◆ **Data items**:

■ ■ ■ ■ ■

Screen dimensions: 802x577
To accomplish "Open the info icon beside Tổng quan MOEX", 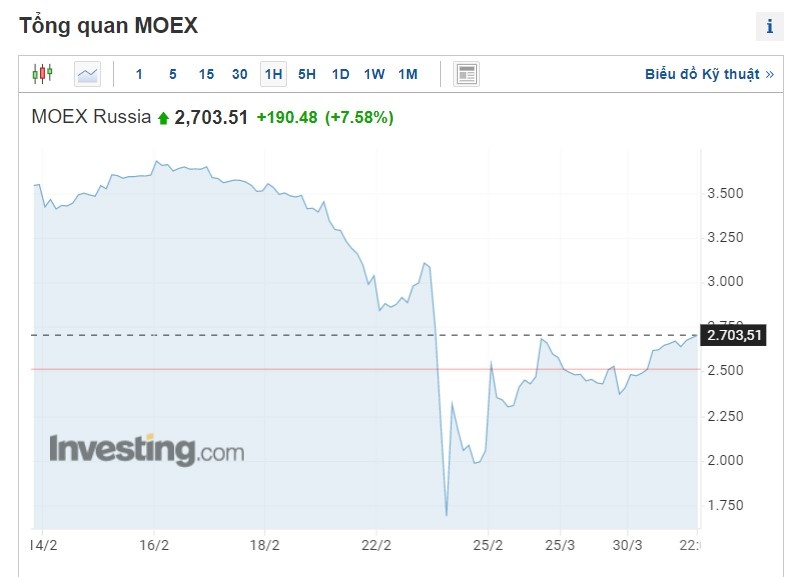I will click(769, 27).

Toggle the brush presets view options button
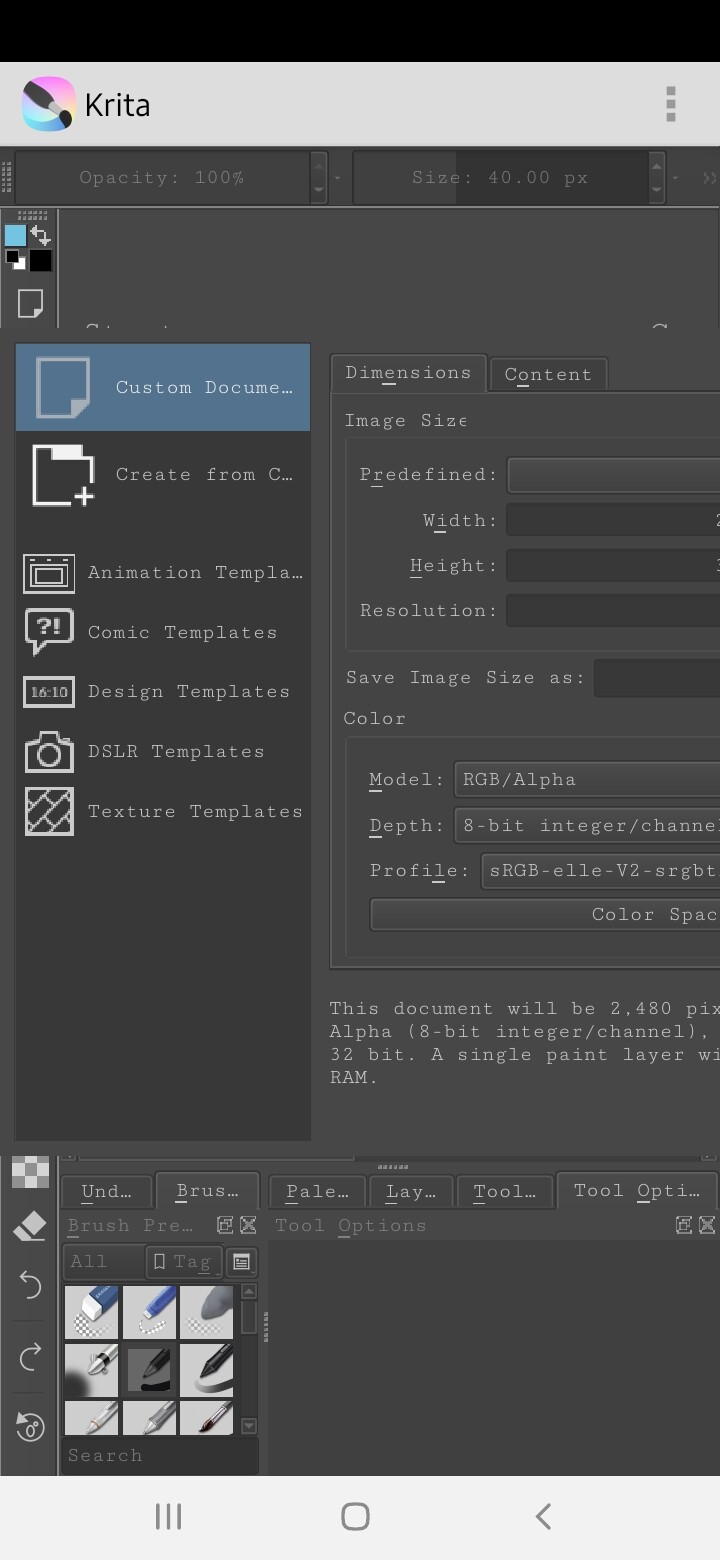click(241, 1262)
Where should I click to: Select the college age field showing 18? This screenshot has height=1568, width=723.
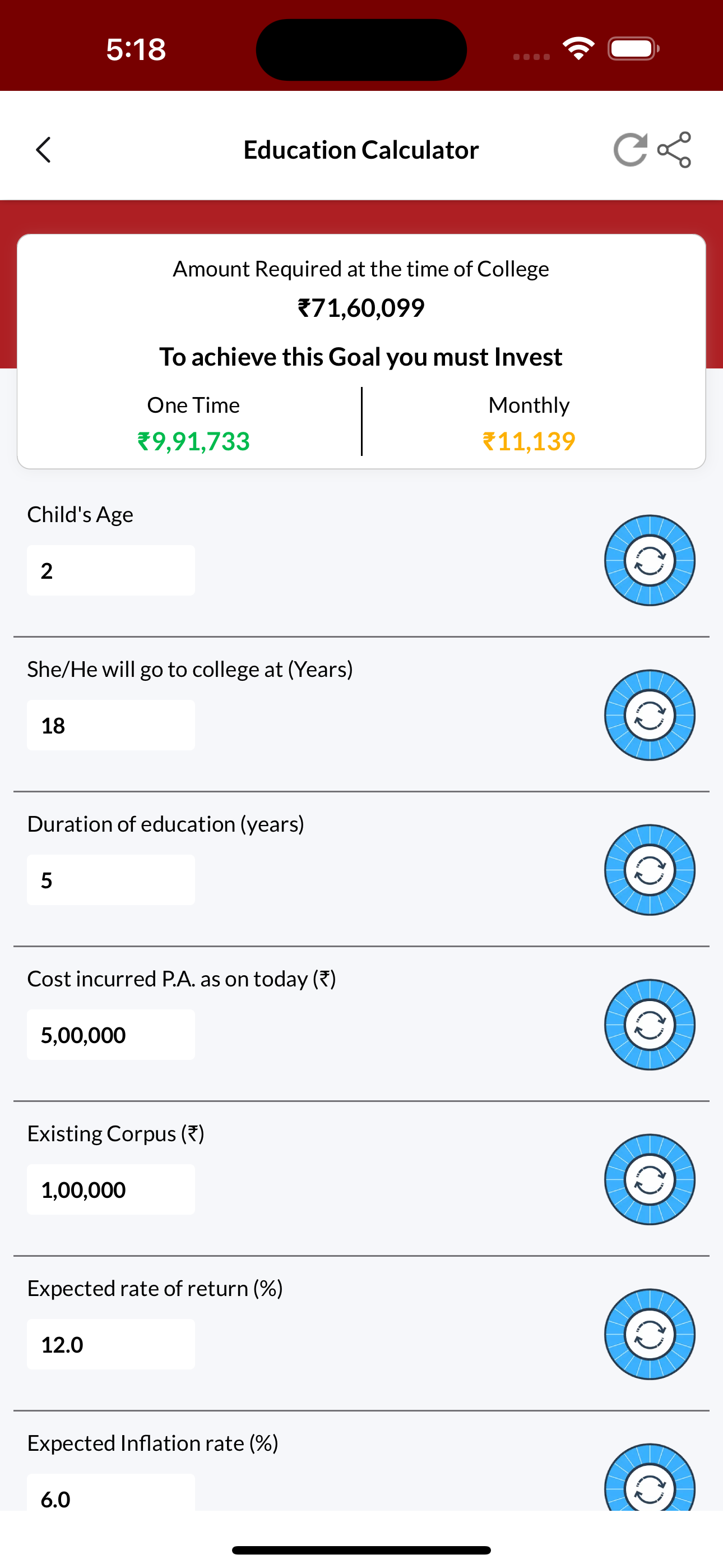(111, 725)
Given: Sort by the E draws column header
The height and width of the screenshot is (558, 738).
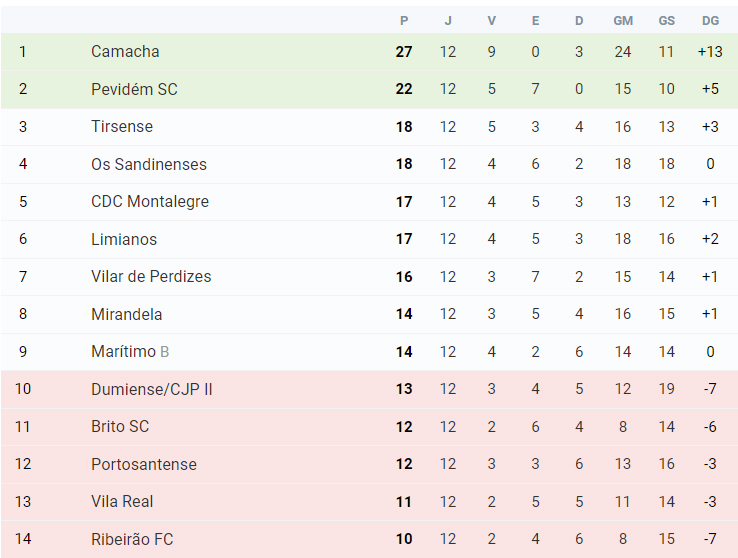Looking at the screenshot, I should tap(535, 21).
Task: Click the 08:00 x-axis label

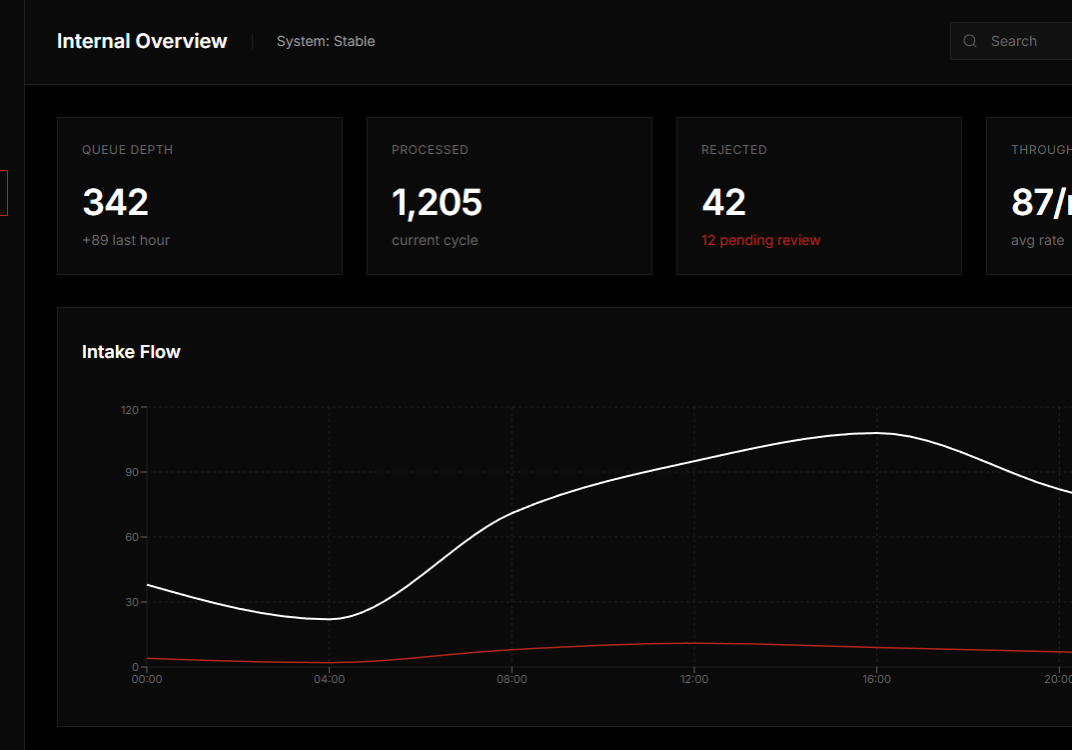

■ ■ ■ ■ ■

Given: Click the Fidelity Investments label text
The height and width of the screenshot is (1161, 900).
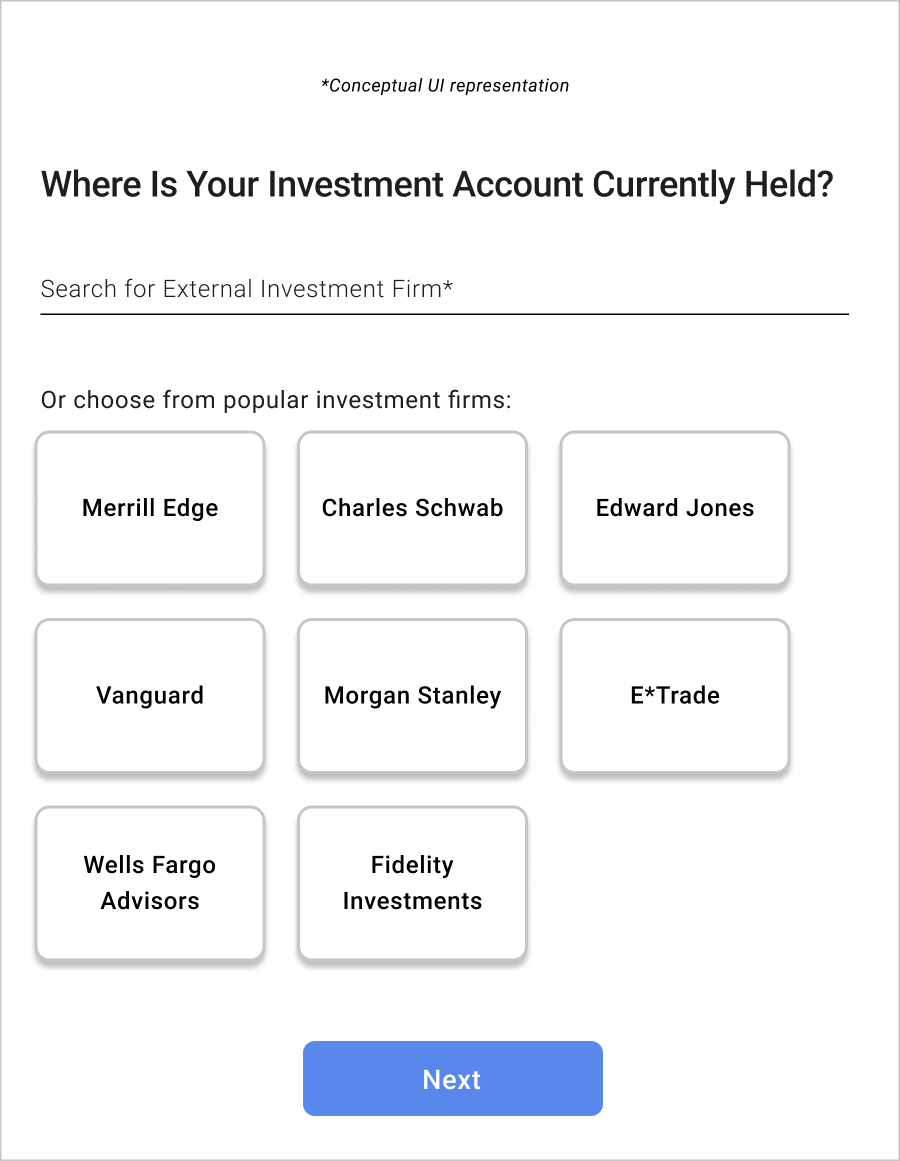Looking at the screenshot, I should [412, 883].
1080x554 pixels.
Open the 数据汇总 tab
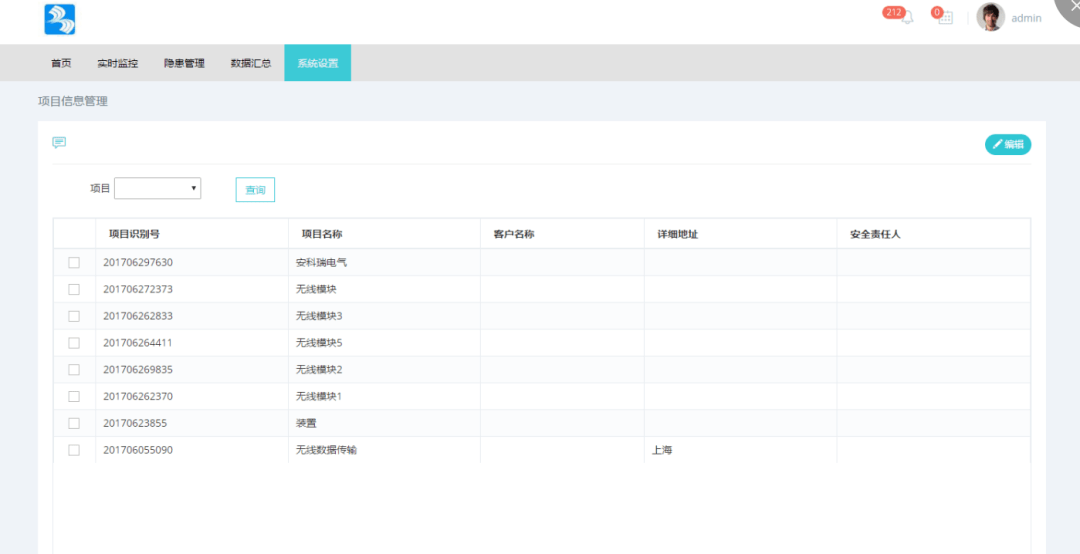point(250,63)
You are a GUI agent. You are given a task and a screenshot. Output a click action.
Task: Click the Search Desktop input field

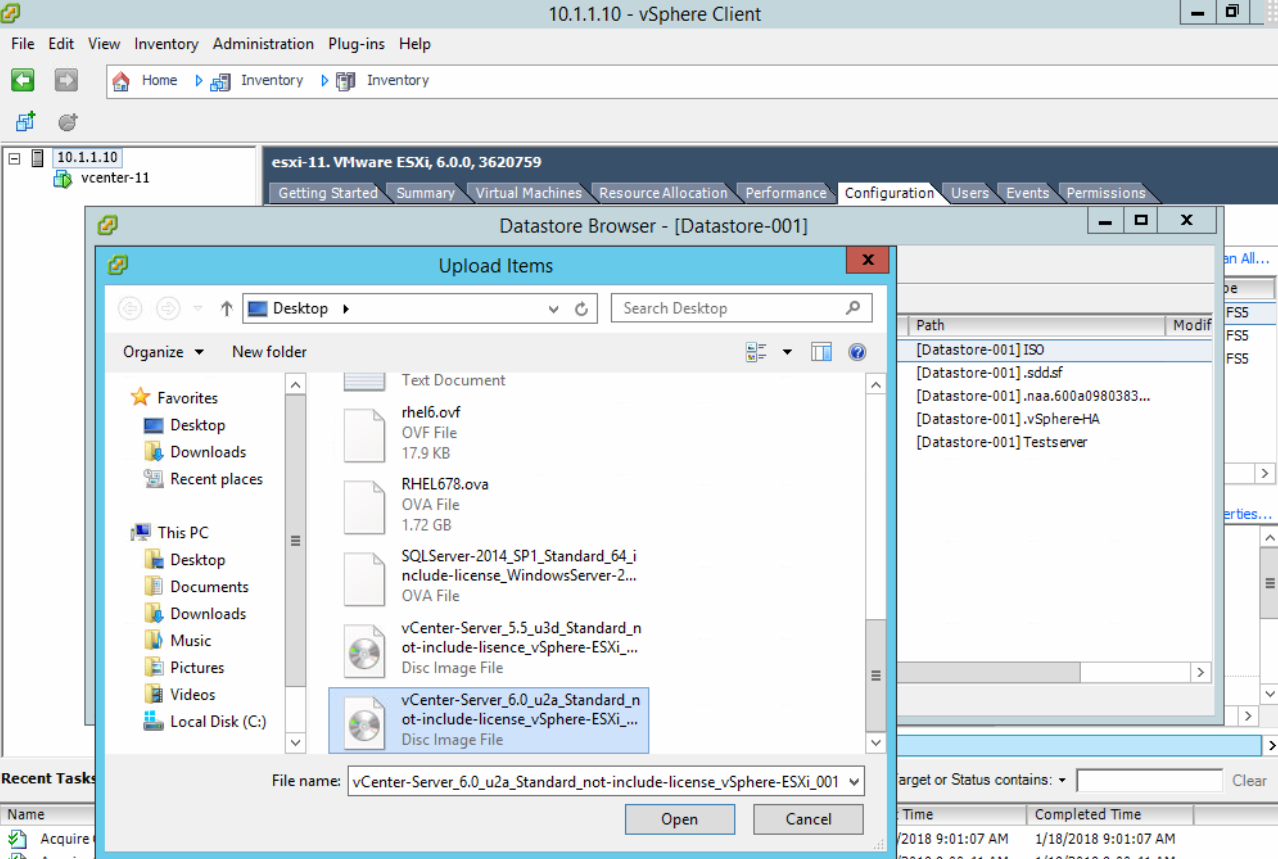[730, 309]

■ ■ ■ ■ ■

◆ **Task instructions**: Among the lines above, the one with "Given: Sort by the E draws column header" opens the part to repeat and the one with "Task: Click the 08:00 x-axis label" closes it; repeat only that part exactly, with no pictures.

◆ **Result of the task**:
Given: Sort by the E draws column header
The height and width of the screenshot is (558, 738).
Looking at the screenshot, I should tap(535, 21).
Task: Click the 08:00 x-axis label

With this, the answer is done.